The health board said the unit was fully staffed but under extra pressure at the time due to a higher than average number of patients who attended.

A spokesman said: “The patient who sadly passed away in the early hours of Tuesday morning after a six-hour wait had an initial assessment by a member of nursing staff on arrival at the immediate assessment unit (IAU) at the hospital.

“Our thoughts and sympathies are with the patient’s family at this difficult time.

“A senior member of our clinical management team has been in direct contact with the family to confirm that a full review of the patient’s treatment is being carried out and that the outcome will be shared with them when concluded.”

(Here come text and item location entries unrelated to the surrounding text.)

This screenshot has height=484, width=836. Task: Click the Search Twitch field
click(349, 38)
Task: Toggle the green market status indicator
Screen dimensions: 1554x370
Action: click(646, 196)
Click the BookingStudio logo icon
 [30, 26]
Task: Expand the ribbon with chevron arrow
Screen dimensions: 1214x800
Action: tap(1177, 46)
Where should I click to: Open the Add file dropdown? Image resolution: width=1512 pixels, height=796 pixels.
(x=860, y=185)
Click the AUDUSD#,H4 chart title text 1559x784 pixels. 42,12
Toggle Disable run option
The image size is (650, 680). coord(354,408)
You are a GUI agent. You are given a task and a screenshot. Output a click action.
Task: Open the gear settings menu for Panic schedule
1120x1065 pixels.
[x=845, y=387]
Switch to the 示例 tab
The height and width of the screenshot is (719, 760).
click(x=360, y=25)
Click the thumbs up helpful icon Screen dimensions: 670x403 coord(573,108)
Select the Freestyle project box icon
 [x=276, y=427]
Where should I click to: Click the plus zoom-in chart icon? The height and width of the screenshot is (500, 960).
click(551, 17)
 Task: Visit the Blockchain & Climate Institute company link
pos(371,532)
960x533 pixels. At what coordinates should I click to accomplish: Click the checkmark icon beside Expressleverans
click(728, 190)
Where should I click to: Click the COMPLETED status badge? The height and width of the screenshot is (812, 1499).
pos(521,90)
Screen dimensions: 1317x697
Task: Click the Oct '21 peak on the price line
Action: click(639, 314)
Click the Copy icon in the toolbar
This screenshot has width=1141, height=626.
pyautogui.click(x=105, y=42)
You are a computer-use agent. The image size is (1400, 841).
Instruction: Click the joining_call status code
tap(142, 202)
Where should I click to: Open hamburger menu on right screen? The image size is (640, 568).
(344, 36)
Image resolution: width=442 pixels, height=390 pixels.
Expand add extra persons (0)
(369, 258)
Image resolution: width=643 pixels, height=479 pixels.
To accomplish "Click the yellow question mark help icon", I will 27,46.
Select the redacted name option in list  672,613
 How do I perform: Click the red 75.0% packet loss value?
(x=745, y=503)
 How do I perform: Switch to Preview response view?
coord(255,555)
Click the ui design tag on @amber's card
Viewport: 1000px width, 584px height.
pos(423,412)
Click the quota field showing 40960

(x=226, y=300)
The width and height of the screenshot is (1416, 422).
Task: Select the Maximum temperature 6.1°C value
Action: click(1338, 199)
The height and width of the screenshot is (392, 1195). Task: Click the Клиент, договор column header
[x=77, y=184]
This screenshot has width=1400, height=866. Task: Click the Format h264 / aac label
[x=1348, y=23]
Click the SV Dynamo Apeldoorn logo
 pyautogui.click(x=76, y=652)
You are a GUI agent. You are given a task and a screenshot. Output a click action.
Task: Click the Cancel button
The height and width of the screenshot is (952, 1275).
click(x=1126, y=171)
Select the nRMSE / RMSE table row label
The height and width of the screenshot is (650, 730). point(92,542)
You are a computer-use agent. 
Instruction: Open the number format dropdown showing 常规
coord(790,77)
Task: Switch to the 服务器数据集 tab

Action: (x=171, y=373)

The spokesman added: “The unit was fully staffed but was put under extra pressure as a result of a higher than average number of patients attending the department and patients waiting longer than usual to be admitted.

“Our staff worked extremely hard to ensure patients attending the hospital were assessed, investigated, diagnosed, treated and admitted to a bed or discharged as quickly as possible, and we apologise to those patients who had a long wait.”